One customer who applied to her lender for a permanent (as opposed to a trial) loan modification was told she was approved and started making the lower payments. She never got any of the promised paperwork to sign. Some weeks later, while talking to customer service on an unrelated matter, she was told that she'd in fact been denied for the modification, and that late charges had accrued on her short payments.
What follows is the big reveal:
When she complained about the late fees (which were eventually canceled), she was passed to a different employee who told her she was being put back into a trial period. She didn’t understand why. Another representative finally told her that she’d been denied because of a negative “Net Present Value” test. The test is the calculation at the center of the Treasury Department’s program: It determines whether the loan’s owner (sometimes the lender, sometimes a mortgage-backed security’s investors) is likely to make more money modifying the loan or not. A negative result means the servicer has no obligation under the program to modify the loan and is a common reason for denial.
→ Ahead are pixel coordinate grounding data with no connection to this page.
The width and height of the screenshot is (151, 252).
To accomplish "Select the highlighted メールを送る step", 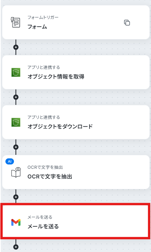I will pos(76,221).

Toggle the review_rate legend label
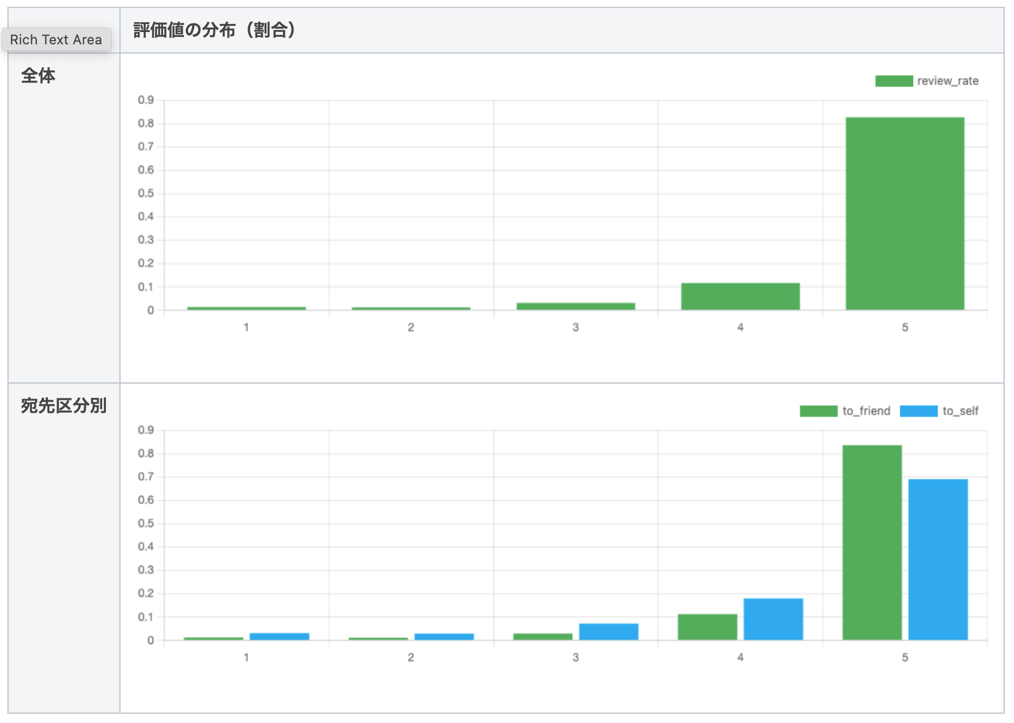tap(947, 81)
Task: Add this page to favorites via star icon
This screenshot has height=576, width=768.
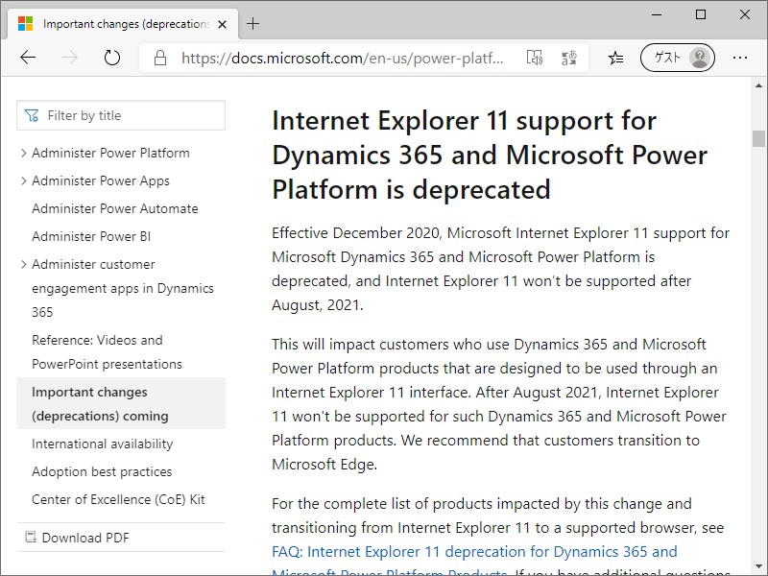Action: click(614, 58)
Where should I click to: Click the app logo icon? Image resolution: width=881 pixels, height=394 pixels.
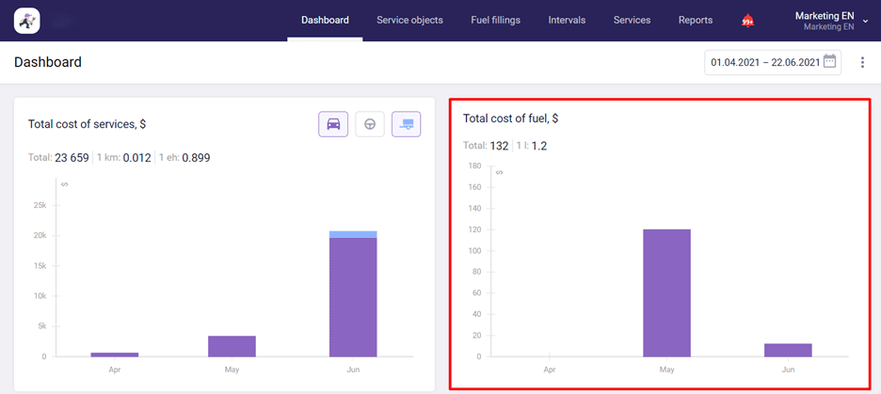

So, if the test reveals that the loan's owner will not make money, it's declined. This program was supposed to help the borrower, not necessarily the lender. I understand mortgage investors not wanting to lose money, but that's contrary to the purpose of the program. I can't imagine the architects of this program, in the Obama administration, telling lenders that they don't have to modify any loan if the modification means they'll lose money. But, what I guess this means is that homeowners will only get relief from their loan payments if they walk away from the loan and the lender forecloses. That's apparently the only time a lender will actually concede a loss.